Właśnie otrzymałem od moich władz pismo, by w najbliższym czasie wytypować osoby z Katedry do odznaczeń lub medali za ich pracę naukową, dydaktyczną i/lub organizacyjną. Nie mam zamiaru jednak pytać, czy - jeśli wyrażą zgodę na to, by w tak symbolicznym wymiarze władze UŁ mogły wyrazić im swoją wdzięczność za dotychczasową pracę akademicką - akceptują pana Prezydenta lub ministra edukacji/nauki i szkolnictwa wyższego, czy nie akceptują? Zapytam ich zgodnie z ustawą, czy wyrażają zgodę na przyjęcie odznaczenia. To oczywiste, że nie wnioskuję o medale czy krzyże lub ordery do władz Uniwersytetu, gdyż Rektor jest tu jedynie pośrednikiem między resortem (gdy w grę wchodzi odznaczenie ministerialne) albo prezydentem.
Każdy ma prawo do tego, by nie przyjmować żadnych symbolicznych wyróżnień za swoją pracę naukowo-badawczą, nauczycielską czy organizacyjną. Jeżeli jednak najpierw wyraża na to zgodę, a po przyjęciu symbolicznej nagrody ją zwraca, to nie wiemy, czy nie zasłużył na to odznaczenie i jednak się zawstydził, rozmyślił, czy może post factum postanowił w innym wymiarze wyrazić swoją decyzję?

• _Podane dane_

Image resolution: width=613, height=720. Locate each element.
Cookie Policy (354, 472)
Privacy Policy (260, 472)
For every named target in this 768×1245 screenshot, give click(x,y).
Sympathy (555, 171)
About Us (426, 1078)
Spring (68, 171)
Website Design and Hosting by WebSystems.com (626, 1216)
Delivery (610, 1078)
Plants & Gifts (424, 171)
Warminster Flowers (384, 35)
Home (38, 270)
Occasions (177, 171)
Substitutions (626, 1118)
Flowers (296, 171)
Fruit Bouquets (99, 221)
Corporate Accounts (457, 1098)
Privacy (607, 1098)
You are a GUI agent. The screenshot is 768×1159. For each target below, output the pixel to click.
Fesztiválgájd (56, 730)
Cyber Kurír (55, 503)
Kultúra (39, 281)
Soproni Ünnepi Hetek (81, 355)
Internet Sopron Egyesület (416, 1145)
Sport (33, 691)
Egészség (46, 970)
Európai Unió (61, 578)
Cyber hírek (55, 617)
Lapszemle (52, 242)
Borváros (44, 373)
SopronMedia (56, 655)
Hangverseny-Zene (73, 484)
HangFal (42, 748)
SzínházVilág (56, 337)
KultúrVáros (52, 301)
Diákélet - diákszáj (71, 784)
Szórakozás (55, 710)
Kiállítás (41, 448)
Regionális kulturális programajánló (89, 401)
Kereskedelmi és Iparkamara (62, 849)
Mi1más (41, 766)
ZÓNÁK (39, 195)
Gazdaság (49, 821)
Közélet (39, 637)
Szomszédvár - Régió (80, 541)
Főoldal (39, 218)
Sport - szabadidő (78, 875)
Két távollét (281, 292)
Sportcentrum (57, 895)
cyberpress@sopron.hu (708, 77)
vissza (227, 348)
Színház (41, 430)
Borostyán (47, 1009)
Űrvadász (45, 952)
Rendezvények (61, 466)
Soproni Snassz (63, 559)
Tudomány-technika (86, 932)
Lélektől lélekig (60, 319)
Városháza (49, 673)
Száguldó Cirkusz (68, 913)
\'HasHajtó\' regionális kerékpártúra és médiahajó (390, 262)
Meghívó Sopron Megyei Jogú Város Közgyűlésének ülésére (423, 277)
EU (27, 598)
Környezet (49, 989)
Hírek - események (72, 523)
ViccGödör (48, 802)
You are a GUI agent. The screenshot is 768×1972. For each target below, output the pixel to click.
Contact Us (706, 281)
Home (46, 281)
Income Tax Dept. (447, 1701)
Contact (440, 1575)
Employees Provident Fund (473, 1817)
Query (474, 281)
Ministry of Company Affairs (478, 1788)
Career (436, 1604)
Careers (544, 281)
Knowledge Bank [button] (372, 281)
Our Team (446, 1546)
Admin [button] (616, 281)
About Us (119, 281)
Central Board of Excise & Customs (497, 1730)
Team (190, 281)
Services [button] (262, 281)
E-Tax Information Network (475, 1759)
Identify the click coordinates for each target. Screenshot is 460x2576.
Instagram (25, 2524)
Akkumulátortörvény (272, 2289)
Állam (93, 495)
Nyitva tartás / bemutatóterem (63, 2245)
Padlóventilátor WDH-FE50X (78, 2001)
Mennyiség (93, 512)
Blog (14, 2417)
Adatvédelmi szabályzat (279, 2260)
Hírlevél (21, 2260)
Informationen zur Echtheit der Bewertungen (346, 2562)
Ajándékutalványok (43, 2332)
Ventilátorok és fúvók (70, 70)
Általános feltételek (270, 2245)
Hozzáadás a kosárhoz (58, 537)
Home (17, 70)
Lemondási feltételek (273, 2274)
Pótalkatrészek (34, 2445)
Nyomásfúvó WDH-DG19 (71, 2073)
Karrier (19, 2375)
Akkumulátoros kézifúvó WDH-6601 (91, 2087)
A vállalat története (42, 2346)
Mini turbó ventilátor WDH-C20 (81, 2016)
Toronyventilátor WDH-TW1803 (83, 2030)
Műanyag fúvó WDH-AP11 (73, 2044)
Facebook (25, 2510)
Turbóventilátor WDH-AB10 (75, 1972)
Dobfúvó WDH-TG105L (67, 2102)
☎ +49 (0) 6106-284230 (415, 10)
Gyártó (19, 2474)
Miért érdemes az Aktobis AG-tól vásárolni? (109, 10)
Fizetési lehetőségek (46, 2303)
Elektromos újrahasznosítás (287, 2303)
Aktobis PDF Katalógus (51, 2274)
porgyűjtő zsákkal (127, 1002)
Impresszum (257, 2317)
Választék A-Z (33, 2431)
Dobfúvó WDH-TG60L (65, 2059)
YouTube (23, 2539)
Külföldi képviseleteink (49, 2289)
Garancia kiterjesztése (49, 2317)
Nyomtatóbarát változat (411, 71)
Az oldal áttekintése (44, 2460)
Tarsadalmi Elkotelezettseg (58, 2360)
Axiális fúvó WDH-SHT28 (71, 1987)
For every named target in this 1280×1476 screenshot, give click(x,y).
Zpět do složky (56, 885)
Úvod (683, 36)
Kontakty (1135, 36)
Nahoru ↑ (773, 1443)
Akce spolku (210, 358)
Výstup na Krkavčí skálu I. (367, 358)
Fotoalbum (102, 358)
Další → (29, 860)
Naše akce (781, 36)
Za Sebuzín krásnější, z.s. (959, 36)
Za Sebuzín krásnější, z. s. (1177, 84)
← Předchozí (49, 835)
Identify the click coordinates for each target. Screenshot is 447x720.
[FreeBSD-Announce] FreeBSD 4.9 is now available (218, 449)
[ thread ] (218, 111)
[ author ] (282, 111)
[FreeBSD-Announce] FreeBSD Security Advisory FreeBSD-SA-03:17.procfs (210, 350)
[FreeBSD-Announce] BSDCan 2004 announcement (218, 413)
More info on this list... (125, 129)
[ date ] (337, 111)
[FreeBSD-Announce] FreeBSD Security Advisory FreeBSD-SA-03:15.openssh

• _Zadania do wykonania_
#1 Dlaczego, według tekstu o odznaczeniach, autor nie składa wniosków o medale, krzyże czy ordery do władz Uniwersytetu? Odpowiedz w jednym do trzech zdań.
#2 Oceń, czy poniższe zdania zgadzają się z tekstem o odznaczeniach. Przy każdym napisz „tak” albo „nie” i przytocz dokładnie słowa tekstu, które o tym przesądzają.
(a) Autor zamierza pytać osoby z Katedry, czy akceptują prezydenta lub ministra.
(b) Każdy może nie przyjąć symbolicznego wyróżnienia za swoją pracę.
(c) Autor zapyta osoby z Katedry, czy zgadzają się przyjąć odznaczenie.
#3 Przepisz bez zmian fragment tekstu o odznaczeniach od słów „Każdy ma prawo” aż do słów „wyrazić swoją decyzję?” włącznie.

• _Odpowiedzi do zadań_
#1 Autor nie składa takich wniosków do władz Uniwersytetu, bo Rektor jest tu tylko pośrednikiem. Pośredniczy między resortem, gdy chodzi o odznaczenie ministerialne, albo prezydentem.

#2
(a) Nie: „Nie mam zamiaru jednak pytać, czy”.
(b) Tak: „Każdy ma prawo do tego, by nie przyjmować żadnych symbolicznych wyróżnień za swoją pracę naukowo-badawczą, nauczycielską czy organizacyjną.”
(c) Tak: „Zapytam ich zgodnie z ustawą, czy wyrażają zgodę na przyjęcie odznaczenia.”

#3
Każdy ma prawo do tego, by nie przyjmować żadnych symbolicznych wyróżnień za swoją pracę naukowo-badawczą, nauczycielską czy organizacyjną. Jeżeli jednak najpierw wyraża na to zgodę, a po przyjęciu symbolicznej nagrody ją zwraca, to nie wiemy, czy nie zasłużył na to odznaczenie i jednak się zawstydził, rozmyślił, czy może post factum postanowił w innym wymiarze wyrazić swoją decyzję?